Redirect chains are silently killing your PageRank

What they are, how to find them, and how to fix them in under an hour

Every hop in a redirect chain leaks PageRank. A three-hop chain can cost you 15% of a page's authority.

A redirect chain looks like this:

yoursite.com/old-page → yoursite.com/redirect-1 → yoursite.com/final-page

Each redirect hop leaks a small amount of PageRank. A two-hop chain loses roughly 10–15%. A three-hop chain can lose 20–25%. Multiply that across dozens of pages and you have a meaningful, invisible drag on your rankings.

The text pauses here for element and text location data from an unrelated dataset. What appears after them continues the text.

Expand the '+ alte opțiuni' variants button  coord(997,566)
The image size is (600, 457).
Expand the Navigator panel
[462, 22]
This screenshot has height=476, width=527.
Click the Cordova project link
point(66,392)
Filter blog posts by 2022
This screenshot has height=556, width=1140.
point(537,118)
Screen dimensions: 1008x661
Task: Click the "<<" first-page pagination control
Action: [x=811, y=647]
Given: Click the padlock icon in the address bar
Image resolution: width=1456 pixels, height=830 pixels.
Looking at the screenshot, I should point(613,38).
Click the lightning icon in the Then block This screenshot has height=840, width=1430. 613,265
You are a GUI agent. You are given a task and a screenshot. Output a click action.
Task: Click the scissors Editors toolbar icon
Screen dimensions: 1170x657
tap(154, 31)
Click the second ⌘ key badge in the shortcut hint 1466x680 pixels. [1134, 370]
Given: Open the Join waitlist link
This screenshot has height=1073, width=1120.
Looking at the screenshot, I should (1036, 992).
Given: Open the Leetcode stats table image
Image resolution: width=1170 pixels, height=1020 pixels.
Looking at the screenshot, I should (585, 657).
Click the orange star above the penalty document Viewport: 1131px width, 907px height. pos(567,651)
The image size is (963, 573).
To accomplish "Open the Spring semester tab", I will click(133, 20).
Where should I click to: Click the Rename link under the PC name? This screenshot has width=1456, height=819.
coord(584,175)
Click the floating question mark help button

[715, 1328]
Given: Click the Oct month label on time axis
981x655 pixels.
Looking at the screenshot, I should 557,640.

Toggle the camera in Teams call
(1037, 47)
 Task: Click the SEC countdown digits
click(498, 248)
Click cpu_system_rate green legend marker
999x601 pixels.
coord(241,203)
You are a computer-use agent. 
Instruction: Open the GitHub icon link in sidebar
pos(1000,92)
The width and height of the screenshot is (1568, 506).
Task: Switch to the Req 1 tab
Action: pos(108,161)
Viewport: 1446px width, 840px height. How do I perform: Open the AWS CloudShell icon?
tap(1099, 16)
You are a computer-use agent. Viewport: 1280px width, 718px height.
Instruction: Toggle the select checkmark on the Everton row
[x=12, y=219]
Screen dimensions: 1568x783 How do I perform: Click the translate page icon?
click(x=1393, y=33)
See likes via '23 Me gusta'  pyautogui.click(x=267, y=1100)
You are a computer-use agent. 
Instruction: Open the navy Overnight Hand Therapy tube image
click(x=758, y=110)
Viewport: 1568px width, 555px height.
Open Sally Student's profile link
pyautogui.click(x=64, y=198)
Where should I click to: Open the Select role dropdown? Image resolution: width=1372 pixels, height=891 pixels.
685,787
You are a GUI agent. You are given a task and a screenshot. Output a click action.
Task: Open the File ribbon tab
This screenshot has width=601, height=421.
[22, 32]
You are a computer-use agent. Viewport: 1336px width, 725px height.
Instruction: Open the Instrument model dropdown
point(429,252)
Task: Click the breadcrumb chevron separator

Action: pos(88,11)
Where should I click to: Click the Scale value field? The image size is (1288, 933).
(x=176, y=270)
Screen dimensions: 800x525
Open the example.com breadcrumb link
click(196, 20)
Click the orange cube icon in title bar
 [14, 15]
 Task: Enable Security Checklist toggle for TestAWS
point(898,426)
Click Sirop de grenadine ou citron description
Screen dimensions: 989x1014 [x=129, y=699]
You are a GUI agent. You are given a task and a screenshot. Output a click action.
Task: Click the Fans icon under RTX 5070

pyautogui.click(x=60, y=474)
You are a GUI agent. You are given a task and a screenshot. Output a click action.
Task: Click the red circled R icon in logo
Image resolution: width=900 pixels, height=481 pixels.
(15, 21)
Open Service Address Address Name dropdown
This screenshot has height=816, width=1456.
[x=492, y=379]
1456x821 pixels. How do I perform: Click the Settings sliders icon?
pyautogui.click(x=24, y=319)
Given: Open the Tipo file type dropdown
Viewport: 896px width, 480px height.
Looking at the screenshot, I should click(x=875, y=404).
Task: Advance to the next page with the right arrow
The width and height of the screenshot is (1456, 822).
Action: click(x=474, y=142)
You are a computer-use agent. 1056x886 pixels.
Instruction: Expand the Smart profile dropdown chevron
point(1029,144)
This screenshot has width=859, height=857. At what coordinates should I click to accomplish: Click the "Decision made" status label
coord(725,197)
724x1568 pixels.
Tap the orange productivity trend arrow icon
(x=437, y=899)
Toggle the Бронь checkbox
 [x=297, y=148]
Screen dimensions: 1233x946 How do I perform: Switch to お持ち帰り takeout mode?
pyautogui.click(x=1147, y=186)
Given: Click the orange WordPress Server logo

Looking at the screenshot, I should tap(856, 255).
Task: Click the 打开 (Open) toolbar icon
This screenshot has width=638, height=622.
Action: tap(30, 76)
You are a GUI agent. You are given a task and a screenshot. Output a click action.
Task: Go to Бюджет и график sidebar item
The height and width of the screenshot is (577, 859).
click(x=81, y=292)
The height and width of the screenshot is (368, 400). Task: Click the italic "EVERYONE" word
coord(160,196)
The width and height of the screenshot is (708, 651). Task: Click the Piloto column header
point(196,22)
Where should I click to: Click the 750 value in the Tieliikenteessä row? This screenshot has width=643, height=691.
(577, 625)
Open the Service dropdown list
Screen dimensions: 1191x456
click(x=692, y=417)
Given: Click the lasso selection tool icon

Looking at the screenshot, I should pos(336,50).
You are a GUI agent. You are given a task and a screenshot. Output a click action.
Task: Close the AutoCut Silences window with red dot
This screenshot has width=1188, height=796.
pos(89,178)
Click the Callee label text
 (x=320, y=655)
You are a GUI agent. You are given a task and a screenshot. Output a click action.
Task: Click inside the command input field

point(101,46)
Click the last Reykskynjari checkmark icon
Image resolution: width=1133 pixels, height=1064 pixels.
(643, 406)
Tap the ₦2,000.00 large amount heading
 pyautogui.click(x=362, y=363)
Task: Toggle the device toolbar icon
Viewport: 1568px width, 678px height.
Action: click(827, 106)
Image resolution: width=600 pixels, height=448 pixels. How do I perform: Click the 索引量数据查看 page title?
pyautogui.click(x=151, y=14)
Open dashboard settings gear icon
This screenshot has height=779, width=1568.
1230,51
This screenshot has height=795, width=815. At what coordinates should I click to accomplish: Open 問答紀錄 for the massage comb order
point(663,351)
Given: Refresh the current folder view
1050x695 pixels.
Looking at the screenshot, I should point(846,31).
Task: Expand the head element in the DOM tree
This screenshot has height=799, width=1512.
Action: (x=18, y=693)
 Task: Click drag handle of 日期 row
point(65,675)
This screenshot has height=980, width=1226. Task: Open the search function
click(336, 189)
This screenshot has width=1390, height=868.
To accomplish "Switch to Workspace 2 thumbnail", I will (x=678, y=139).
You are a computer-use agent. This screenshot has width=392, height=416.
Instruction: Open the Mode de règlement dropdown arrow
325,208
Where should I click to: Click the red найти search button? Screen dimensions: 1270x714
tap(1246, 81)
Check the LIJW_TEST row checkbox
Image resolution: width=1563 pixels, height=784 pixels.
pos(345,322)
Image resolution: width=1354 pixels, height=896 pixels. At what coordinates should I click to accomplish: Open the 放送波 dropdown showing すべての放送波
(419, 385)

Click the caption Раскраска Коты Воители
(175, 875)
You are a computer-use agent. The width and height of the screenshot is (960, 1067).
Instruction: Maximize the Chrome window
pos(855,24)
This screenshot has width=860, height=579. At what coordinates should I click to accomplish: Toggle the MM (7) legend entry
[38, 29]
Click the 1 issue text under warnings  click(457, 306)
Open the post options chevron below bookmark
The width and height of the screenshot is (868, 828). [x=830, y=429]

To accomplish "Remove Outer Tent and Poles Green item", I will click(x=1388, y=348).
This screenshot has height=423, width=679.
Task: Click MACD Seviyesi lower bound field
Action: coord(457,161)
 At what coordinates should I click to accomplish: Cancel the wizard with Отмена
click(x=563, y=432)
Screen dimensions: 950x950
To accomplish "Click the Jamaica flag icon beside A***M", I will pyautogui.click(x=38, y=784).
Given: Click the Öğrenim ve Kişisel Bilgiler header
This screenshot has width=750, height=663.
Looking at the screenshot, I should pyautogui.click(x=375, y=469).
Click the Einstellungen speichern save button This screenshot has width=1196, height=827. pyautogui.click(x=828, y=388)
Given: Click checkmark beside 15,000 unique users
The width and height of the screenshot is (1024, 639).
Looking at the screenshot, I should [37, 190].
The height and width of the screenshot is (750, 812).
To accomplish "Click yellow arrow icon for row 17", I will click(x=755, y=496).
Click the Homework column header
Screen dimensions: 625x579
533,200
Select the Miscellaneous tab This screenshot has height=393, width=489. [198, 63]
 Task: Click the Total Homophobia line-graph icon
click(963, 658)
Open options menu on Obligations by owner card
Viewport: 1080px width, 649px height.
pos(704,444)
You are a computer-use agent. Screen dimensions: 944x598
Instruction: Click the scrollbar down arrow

How redirect chains happen: Most commonly: you redirect a URL, then later redirect the destination again. The original redirect isn't updated to point directly to the final destination.

How to find them: Run your site through a crawler like Screaming Frog, or use RankyPulse's audit. Look for any 301 that leads to another 301.

How to fix them: Update the first redirect to point directly to the final destination. yoursite.com/old-page → yoursite.com/final-page (direct, one hop)

The rule: every redirect should resolve in a single hop. No exceptions.

Bonus: check your homepage The most common redirect chain on the internet: http://yoursite.com → https://yoursite.com → https://www.yoursite.com

If your homepage requires two hops to reach the canonical version, fix that first. It affects every single page on your site.